ソフトウェア品質とは? 評価方法や品質の高め方を初心者向けに解説

更新:2024.3.5
著者:Sky株式会社


ソフトウェア品質とは?

「ソフトウェア品質」という言葉の定義や、品質評価の指標、品質の高め方などについてご紹介します。

ソフトウェアの品質とは何か?

あらゆる領域でデジタル化が加速している現代社会において、私たちの生活を内側から支えるソフトウェアの役割は重要性が増す一方です。この記事では、「ソフトウェアに対する要求や目的を満たしている度合い」を意味するソフトウェア品質が、具体的にどのように評価・担保されているのかをご紹介します。

ソフトウェア品質は外部から見えない

ソフトウェアは自動車や電化製品といったハードウェアと異なり、計算などの情報処理を製品内部で行うプログラムであり、わかりやすく目に見えるかたちを持ちません。そのため、開発工程でどのような作業が行われているのか、不具合が何に起因するのかを把握しづらいという特徴があります。

このため「品質」の捉え方は決して一様でなく、ソフトウェア品質について考える際には、品質評価の指標や関連する概念を幅広く考慮する必要があります。

ソフトウェア品質の例

例えば、多くの開発現場では品質保証の観点から「ソフトウェアが仕様書に従い想定どおりに正しく動作すること」を重視しており、ソフトウェアの欠陥をゼロに近づけるために必要なテストの設計や分析に力が注がれています。

実際、こういった基礎的な欠陥をなくしていくことが、会社の信頼失墜や経済的な損失、ひいては生命に関わる重大事故といった、ソフトウェア品質の低下が招くさまざまなリスクの防止につながります。ただ、こうした最低限の不具合を解消したソフトウェアを開発するだけでは、品質にまつわる問題をすべて解消するには至りません。

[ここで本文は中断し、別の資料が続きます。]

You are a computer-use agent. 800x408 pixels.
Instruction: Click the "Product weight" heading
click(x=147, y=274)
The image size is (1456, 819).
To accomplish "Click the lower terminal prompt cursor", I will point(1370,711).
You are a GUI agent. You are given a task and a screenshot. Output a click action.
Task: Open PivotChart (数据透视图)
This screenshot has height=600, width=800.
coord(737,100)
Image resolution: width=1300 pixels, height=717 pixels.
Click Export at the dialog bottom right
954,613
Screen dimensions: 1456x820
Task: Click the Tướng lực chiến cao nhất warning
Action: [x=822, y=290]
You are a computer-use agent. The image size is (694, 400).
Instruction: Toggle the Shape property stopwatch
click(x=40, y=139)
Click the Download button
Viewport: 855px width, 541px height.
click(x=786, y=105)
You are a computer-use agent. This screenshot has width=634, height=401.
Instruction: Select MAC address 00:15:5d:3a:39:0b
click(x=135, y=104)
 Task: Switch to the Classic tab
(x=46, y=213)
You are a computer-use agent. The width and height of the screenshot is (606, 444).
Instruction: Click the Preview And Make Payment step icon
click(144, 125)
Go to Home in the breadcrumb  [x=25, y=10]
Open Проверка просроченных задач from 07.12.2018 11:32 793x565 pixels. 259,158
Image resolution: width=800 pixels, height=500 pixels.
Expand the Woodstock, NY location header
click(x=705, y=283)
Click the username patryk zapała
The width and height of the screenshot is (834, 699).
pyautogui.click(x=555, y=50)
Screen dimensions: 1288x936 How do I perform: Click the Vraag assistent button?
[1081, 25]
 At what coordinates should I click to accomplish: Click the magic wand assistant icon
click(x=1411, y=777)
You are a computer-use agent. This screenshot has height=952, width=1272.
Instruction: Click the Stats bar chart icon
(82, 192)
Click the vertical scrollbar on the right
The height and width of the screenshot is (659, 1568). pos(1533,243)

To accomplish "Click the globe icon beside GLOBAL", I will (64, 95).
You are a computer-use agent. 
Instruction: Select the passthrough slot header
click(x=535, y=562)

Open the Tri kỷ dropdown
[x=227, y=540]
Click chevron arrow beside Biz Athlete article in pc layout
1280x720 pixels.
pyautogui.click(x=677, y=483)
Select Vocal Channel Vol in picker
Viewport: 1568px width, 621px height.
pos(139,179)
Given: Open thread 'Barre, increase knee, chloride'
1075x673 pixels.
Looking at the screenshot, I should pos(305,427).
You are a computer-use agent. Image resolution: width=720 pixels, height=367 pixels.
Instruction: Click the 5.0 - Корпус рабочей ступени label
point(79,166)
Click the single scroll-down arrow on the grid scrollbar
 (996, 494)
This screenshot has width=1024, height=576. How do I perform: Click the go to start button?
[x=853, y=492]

ソフトウェア品質に対する顧客の要求レベルが高くなっている

かつてのようにソフトウェアの利用者が限定的だった時代には、まず「しっかり動くものを開発してほしい」という要望を満たしてさえいれば、品質に関して一定の評価を得られていました。

しかし近年、技術レベルの向上や開発環境の改善、価値観の多様化が進むにつれ、「動作するだけでなく、より満足いくものが欲しい」といったかたちで、顧客側が開発者に対して求める要求レベルが格段に高まっています。

要求にはシンプルな機能面での動作保証のみならず、直感的でスムーズな操作性や、セキュリティ面での高い安全性、負担の少ない運用や保守性など、実に多様な観点が含まれます。より高い品質を目指すには、そのような顧客の期待を整理し分析した上で開発を進めることが重要です。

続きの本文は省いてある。